The most crucial U.F.W. purge was not against the union staff but against its own farmworker members--people who dared to give the union some alternative, middle-level leadership. The trouble began when the 1979 contracts provided for full-time union grievers, elected by the workers, to handle specific complaints from the work crews. Some of the people elected in Salinas, the first workers in the hierarchy to have any real power independent of Chavez, regularly criticized several internal union policies.

At the union's 1981 convention in Fresno these men and women supported three independent candidates, not previously approved by Chavez, for election to the U.F.W.'s executive board. Afterward, they were fired from their jobs back in Salinas. Although they eventually won a nearly five-year court battle against Chavez and the union, the damage was done. No secondary leadership emerging from the ranks would be tolerated in the U.F.W.

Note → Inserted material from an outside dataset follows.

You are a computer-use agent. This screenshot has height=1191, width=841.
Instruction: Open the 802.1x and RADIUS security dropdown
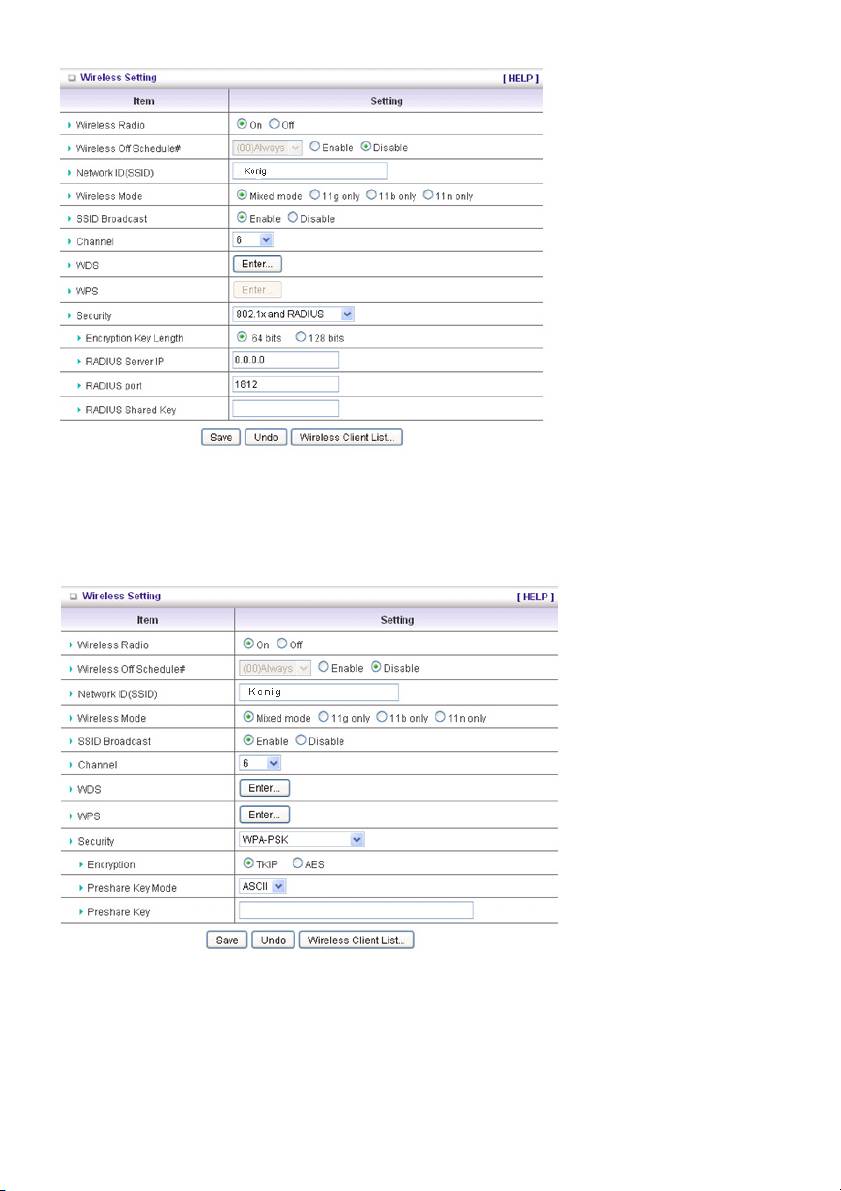coord(293,314)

I talked to one of the men, Aristeo Zambrano, a few weeks after the funeral. Aristeo was one of eleven children born to a farmworker family in Chavinda, Michoacán. His father worked as a bracero between 1945 and 1960, and after getting his papers fixed, he brought his son, then 14, to Hayward, California, in 1982. Aristeo moved to Salinas in 1974 and got a job cutting broccoli at a U.F.W.-organized company--Associated Produce. He was elected to the ranch committee in 1976; for the next six years he was an active unionist, re-elected to the committee every year and then to the position of paid representative, until he was fired by Chavez.

I asked him the same question I had asked Roberto Fernandez. What went wrong? How did the union fall so far so fast? His answer took several hours. Here are a few minutes of it.

"The problem developed way before we were fired in 1982. In the mid-seventies, when I became an activist, Chavez was making every decision in the union. If a car in Salinas needed a new tire, we had to check with Cesar in La Paz. He controlled every detail of union business. And nobody was allowed to say Chavez made a mistake, even when he had. And when you talked to him you had to humble yourself, as if he were a King or the Pope....

"I remember in particular a closed meeting during the strike, just before the Salinas convention in 1979. He called together about twenty of us--the elected picket captains and strike coordinators--and told us that he was going to call off the strike and send us on the boycott. We refused, and we told him so. We thought the strike should be extended, not called off. And we damn sure were not going on any boycott.

"Well, he couldn't call off the strike without our support, and we did continue to fight and we won. Which made us stronger. That meeting, and its aftermath, was a political challenge to Cesar. It meant that the situation in the union had changed. He was going to have to deal with us--with the direct representatives of the workers--and, in some way or other, share power with us.

"And that was what he couldn't do. He was incapable of sharing power. So after the 1982 convention-the first U.F.W. convention that was not simply a staged show, the first convention where true disagreements came to the floor--he fired us. First he tried to organize recall elections, so that farmworkers would replace us. But he couldn't do it. We had too much support in the fields.

"We went back to the fields, and tried to continue organizing, but it was impossible. The damage had been done. People were scared or gave up on the union. They could see that the union did not belong to the workers, that it was Chavez's own personal business, and that he would run his business as he pleased. Farmworkers were good for boycotting, or walking the picket lines, or paying union dues, but not for leading our union....

"Chavez built the union and then he destroyed it. The U.F.W. self-destructed. When the Republicans came back in the 1980s and the growers moved against the union, there wasn't any farmworker movement left."